What to produce: Repeat, exactly as written, the lines of the records below from the first through the line with "Viewport: 736px width, 402px height.", but none past it.

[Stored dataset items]
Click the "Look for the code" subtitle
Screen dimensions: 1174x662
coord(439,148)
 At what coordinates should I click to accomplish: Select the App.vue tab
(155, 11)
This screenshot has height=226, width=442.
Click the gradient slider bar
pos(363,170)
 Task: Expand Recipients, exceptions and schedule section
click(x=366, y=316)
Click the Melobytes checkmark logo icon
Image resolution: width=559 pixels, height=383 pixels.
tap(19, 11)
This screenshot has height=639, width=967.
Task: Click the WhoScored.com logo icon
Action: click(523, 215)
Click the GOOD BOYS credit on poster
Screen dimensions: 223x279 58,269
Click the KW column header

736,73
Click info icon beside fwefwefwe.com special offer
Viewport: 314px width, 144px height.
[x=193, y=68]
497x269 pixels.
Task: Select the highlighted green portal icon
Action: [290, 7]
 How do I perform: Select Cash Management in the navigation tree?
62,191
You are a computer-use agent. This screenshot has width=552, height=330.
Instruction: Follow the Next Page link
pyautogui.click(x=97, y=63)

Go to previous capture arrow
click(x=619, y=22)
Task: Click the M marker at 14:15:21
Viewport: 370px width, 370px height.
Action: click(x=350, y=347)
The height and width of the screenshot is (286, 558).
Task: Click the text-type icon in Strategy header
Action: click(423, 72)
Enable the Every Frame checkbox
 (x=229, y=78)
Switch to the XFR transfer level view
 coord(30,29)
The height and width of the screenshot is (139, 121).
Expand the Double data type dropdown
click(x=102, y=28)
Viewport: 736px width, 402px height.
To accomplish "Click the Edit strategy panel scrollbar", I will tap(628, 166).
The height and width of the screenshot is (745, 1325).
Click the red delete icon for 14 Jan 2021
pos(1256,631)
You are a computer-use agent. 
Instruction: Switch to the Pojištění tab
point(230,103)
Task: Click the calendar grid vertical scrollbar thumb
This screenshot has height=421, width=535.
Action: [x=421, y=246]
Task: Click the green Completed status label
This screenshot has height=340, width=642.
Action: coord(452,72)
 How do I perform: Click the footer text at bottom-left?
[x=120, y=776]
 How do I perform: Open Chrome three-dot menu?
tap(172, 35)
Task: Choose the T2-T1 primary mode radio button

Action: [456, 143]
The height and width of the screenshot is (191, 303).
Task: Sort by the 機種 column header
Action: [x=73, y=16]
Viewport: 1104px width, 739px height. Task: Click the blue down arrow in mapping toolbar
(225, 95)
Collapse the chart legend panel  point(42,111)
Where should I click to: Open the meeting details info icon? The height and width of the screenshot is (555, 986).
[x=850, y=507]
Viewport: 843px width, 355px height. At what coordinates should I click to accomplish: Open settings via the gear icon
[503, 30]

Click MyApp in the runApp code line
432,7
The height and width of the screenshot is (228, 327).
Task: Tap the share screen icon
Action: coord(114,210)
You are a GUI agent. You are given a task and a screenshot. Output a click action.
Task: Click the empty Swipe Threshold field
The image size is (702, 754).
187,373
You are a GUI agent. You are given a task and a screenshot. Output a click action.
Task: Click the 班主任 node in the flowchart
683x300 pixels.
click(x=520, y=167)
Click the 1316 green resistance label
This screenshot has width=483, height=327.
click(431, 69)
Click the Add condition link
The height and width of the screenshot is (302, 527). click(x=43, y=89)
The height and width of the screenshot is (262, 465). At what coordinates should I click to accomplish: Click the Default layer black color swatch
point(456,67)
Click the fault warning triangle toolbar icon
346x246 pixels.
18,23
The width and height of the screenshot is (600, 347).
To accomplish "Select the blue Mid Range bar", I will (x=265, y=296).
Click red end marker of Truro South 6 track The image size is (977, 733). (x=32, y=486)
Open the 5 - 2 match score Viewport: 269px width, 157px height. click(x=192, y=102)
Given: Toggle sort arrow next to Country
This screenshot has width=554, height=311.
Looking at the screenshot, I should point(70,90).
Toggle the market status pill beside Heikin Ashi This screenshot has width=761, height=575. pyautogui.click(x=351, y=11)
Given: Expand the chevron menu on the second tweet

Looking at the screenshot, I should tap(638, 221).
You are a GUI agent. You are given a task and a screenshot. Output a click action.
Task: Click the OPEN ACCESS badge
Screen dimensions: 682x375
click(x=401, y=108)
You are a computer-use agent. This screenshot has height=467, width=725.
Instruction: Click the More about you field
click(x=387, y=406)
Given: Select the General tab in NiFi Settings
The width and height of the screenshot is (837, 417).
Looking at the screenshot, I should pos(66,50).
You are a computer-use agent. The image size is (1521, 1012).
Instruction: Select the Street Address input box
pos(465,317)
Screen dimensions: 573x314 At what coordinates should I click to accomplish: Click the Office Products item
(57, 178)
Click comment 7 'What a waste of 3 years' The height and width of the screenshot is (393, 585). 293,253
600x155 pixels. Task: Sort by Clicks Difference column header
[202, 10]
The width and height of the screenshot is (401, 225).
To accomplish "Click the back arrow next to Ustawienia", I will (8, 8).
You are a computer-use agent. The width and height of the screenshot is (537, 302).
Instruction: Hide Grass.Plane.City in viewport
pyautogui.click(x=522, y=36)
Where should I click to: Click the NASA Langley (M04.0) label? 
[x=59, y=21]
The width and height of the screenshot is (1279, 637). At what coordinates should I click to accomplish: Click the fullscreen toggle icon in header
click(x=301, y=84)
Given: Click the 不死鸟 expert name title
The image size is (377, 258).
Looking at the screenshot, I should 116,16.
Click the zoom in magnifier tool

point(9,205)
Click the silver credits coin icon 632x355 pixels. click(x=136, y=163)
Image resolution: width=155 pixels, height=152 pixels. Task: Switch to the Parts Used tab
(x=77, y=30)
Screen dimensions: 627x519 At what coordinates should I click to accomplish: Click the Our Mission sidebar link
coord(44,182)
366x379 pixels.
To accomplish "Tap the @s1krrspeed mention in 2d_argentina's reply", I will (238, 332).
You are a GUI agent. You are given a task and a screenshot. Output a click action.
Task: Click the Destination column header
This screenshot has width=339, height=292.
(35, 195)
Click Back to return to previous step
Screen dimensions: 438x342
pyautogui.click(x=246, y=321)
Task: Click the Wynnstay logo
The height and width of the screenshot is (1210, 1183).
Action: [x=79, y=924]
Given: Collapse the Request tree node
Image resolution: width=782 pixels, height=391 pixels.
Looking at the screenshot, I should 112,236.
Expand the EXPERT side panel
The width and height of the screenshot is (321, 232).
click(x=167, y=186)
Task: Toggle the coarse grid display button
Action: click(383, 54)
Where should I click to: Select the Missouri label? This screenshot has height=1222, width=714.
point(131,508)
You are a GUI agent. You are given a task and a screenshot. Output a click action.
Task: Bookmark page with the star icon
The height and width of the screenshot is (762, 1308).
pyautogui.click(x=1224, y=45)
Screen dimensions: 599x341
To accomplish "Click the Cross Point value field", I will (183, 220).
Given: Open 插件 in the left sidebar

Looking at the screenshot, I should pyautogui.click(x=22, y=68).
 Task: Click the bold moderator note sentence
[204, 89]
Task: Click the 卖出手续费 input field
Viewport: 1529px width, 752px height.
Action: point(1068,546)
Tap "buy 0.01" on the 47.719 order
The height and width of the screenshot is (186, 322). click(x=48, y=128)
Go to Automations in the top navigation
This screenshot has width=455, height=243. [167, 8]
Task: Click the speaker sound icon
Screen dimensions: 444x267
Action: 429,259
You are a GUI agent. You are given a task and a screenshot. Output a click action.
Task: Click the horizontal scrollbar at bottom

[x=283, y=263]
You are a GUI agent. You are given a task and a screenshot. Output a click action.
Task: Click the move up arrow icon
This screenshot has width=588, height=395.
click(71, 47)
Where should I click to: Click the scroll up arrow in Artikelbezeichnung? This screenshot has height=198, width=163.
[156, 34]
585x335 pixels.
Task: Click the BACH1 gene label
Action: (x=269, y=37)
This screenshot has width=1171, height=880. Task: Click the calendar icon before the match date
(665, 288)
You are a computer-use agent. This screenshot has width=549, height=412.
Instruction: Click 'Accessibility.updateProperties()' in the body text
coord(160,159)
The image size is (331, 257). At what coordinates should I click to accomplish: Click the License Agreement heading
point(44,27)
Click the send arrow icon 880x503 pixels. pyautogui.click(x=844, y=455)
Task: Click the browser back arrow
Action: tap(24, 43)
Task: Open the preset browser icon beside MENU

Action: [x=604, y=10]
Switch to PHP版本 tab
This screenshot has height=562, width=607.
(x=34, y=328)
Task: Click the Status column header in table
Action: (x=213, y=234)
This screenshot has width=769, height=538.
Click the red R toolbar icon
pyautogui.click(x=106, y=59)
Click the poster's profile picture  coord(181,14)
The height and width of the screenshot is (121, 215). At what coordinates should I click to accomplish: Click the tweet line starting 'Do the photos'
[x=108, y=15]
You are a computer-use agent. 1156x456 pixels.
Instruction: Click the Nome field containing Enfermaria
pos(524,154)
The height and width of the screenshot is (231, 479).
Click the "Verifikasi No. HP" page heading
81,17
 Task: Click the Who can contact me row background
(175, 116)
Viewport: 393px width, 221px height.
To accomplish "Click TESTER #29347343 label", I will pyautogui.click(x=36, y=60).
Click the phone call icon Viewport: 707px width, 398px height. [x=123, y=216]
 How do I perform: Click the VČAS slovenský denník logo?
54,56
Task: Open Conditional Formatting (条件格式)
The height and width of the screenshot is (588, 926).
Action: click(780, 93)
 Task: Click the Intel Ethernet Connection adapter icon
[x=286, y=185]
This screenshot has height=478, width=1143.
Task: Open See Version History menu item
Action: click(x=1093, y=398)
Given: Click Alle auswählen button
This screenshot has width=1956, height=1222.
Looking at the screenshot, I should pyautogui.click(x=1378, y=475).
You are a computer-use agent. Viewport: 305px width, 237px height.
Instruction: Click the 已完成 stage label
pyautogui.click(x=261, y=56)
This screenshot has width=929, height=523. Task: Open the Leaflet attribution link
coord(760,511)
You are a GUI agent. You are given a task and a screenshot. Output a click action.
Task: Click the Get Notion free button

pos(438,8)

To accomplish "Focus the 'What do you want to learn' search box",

Exercise output:
Click the "Look for the code" subtitle
Screen dimensions: 1174x662
coord(439,148)
 At what coordinates should I click to accomplish: Select the App.vue tab
(155, 11)
This screenshot has height=226, width=442.
Click the gradient slider bar
pos(363,170)
 Task: Expand Recipients, exceptions and schedule section
click(x=366, y=316)
Click the Melobytes checkmark logo icon
Image resolution: width=559 pixels, height=383 pixels.
tap(19, 11)
This screenshot has height=639, width=967.
Task: Click the WhoScored.com logo icon
Action: click(523, 215)
Click the GOOD BOYS credit on poster
Screen dimensions: 223x279 58,269
Click the KW column header

736,73
Click info icon beside fwefwefwe.com special offer
Viewport: 314px width, 144px height.
[x=193, y=68]
497x269 pixels.
Task: Select the highlighted green portal icon
Action: [290, 7]
 How do I perform: Select Cash Management in the navigation tree?
62,191
You are a computer-use agent. This screenshot has width=552, height=330.
Instruction: Follow the Next Page link
pyautogui.click(x=97, y=63)

Go to previous capture arrow
click(x=619, y=22)
Task: Click the M marker at 14:15:21
Viewport: 370px width, 370px height.
Action: click(x=350, y=347)
The height and width of the screenshot is (286, 558).
Task: Click the text-type icon in Strategy header
Action: click(423, 72)
Enable the Every Frame checkbox
 (x=229, y=78)
Switch to the XFR transfer level view
 coord(30,29)
The height and width of the screenshot is (139, 121).
Expand the Double data type dropdown
click(x=102, y=28)
Viewport: 736px width, 402px height.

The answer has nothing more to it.